TASK TO COMPLETE:
Pull out from the material below all lines with "computer".

RECORD EXTRACTS:
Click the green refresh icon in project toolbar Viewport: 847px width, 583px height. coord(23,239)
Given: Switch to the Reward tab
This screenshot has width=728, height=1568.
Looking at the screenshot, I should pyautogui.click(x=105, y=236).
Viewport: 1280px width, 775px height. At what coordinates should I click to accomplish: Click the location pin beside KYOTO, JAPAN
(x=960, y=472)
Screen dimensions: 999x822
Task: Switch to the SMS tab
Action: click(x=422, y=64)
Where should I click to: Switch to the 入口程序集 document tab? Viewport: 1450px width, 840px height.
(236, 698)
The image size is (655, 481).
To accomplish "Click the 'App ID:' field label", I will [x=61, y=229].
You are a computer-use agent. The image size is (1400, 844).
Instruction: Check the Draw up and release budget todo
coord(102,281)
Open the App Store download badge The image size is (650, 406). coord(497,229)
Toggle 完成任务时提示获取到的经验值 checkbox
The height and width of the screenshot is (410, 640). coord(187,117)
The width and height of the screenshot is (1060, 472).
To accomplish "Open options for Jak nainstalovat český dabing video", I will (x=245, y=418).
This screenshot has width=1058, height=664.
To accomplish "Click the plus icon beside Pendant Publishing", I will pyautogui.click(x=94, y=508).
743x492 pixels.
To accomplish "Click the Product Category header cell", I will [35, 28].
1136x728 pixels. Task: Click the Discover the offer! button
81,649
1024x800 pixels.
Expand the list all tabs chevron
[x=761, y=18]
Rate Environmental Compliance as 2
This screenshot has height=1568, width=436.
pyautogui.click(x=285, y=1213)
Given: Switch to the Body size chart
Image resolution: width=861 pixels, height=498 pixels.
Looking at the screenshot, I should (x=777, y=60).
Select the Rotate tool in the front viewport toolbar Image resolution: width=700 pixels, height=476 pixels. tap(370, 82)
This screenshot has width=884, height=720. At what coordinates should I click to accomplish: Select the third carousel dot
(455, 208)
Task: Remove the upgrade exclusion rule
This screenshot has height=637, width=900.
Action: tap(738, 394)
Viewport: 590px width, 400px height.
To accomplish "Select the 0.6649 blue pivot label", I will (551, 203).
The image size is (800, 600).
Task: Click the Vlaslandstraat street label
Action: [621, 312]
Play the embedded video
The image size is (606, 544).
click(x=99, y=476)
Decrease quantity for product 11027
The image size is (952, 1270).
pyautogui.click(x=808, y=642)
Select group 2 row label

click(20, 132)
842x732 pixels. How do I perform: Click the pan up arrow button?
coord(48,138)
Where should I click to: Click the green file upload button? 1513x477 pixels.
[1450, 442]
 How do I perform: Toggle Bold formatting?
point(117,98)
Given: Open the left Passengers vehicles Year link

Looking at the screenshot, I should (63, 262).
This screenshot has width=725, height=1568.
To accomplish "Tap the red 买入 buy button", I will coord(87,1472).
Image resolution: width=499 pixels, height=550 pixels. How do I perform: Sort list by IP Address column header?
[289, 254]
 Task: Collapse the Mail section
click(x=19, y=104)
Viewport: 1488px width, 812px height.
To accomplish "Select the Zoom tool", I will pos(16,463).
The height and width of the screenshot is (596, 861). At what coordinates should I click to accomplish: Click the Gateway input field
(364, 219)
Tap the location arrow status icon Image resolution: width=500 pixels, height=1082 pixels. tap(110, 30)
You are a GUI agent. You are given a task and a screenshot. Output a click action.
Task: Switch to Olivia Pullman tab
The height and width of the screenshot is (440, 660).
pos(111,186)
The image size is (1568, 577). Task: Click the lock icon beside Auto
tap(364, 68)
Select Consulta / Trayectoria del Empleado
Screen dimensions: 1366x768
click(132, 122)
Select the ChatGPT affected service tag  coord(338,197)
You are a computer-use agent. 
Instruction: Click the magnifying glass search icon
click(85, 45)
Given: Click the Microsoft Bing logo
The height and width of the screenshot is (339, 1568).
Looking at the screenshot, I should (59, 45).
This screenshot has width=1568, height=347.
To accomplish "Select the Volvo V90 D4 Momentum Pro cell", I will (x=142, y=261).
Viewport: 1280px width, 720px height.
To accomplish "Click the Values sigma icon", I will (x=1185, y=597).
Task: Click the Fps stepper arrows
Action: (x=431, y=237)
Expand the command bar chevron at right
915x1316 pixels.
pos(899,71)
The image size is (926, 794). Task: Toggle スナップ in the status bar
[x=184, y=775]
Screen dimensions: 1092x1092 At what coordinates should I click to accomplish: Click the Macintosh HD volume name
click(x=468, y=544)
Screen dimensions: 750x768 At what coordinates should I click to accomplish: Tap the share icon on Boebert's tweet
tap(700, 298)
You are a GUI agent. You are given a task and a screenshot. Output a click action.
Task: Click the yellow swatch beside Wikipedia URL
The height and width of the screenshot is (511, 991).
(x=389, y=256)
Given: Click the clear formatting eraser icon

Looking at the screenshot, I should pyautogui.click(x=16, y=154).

RESULT BELOW:
You are a computer-use agent. The image size is (1400, 844).
You are a computer-use agent. 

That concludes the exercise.